• Task to carry out: Copy word for word the part of the forum thread below that runs from "Oh I'm hooked" to "inner chalk dot.".

• Page text:

##############################

Oh I'm hooked on trying that is for sure. Anything that helps the imagination.. Thumbs up..
There was a story I remember about a substitute teacher who teaches one Kindergarten class one day and a High School senior class the next.
Kindergarten kids when asked to tell the teacher what a dot of chalk on the black board was. They replied with enthusiasm one answer after another. A Sun, the top of a telephone poll.. a... a... and the answers poured in.
The High school seniors when asked the same question were mostly silent with a lone condescending voice or it's a chalk dot dweeb! Coming from the back of the class.
The moral of the story is love your inner chalk dot.
Hey Did I tell you guys I can compress any binary number by one bit?
Drum roll....
@Ernst:
There are numerous ways to do as you are describing, but they all rely on hiding information. You of course can't compress any stream by one bit without actually storing that bit elsewhere.
- Mark
Well.. This is meant to be on the Data Compression humor side.
So If I blunder on the terms or other proper defines please correct me gently.
Again try to see this as Data compression humor and not a Big Brag.
I need to say that all bit strings except zero value ie 0 or 00000000
-----------------
If we take a string and I will just type and make up a data
1010101 -- We can show how value and symbol can be exchanged and encoded.
1010101 Starting with a limit of length of MSSB ( remember this is humor ) Ask yourself what must we subtract at the location of MSSB - 1 to get the MSSB to reset?
In this case only a single set bit at the MSSB - 1 location resets the MSSB.
1010101
-0100000
-------------
so that is 0110101 now.. Choose a parity in this case a simple 0 = 1 and 1 = 2 works so the first symbol is a zero.

##############################

(Dataset items)
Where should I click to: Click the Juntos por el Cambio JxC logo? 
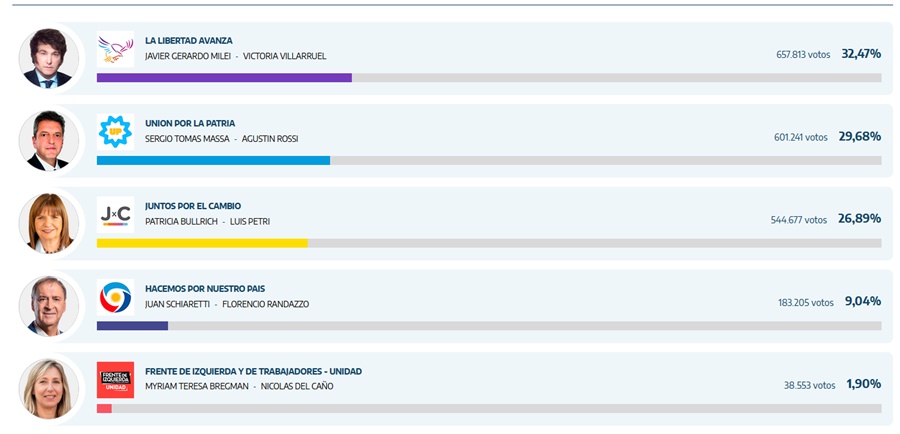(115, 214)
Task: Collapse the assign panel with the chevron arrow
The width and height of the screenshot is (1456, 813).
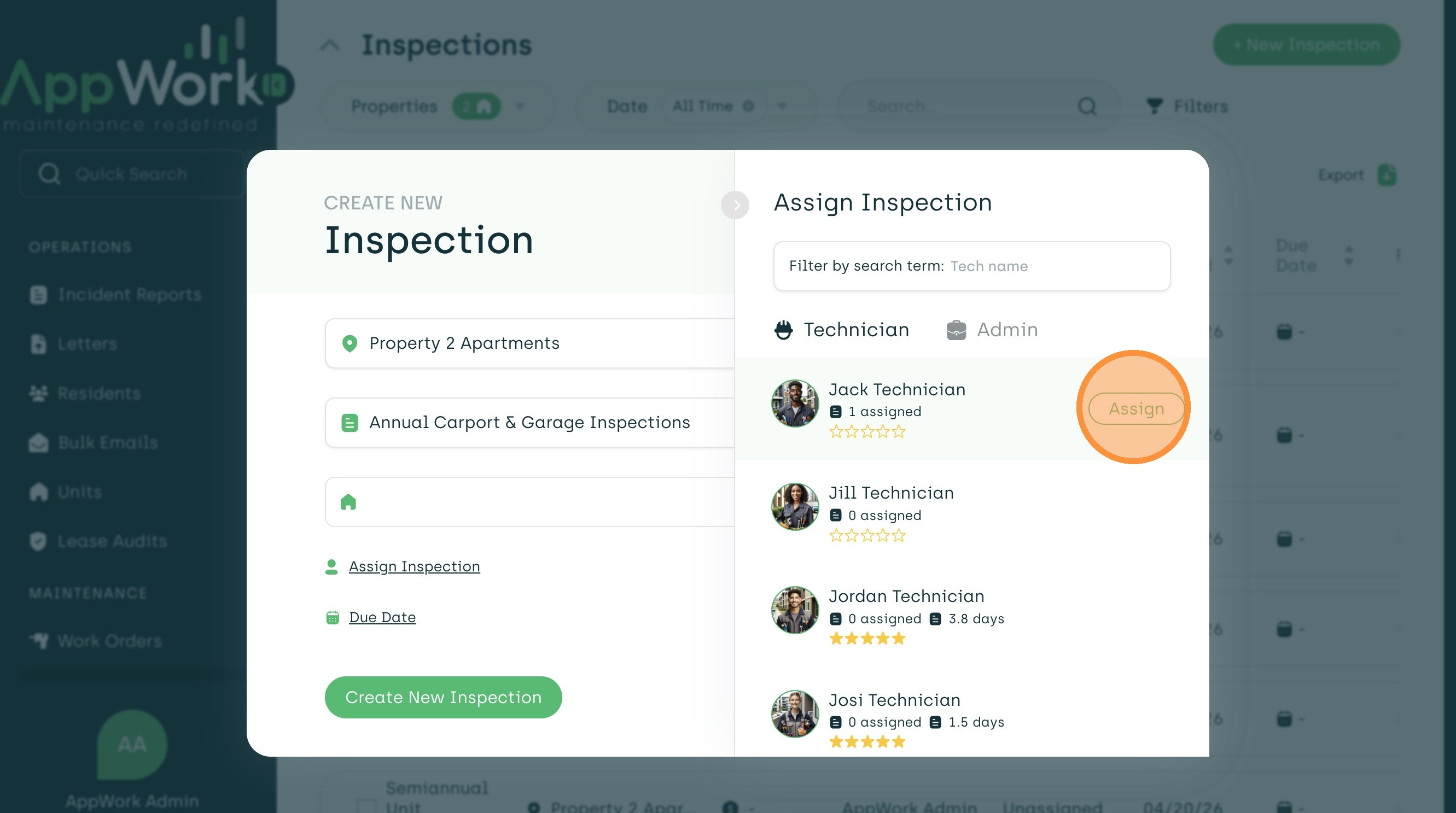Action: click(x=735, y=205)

##############################

• Output of the task:
Oh I'm hooked on trying that is for sure. Anything that helps the imagination.. Thumbs up..
There was a story I remember about a substitute teacher who teaches one Kindergarten class one day and a High School senior class the next.
Kindergarten kids when asked to tell the teacher what a dot of chalk on the black board was. They replied with enthusiasm one answer after another. A Sun, the top of a telephone poll.. a... a... and the answers poured in.
The High school seniors when asked the same question were mostly silent with a lone condescending voice or it's a chalk dot dweeb! Coming from the back of the class.
The moral of the story is love your inner chalk dot.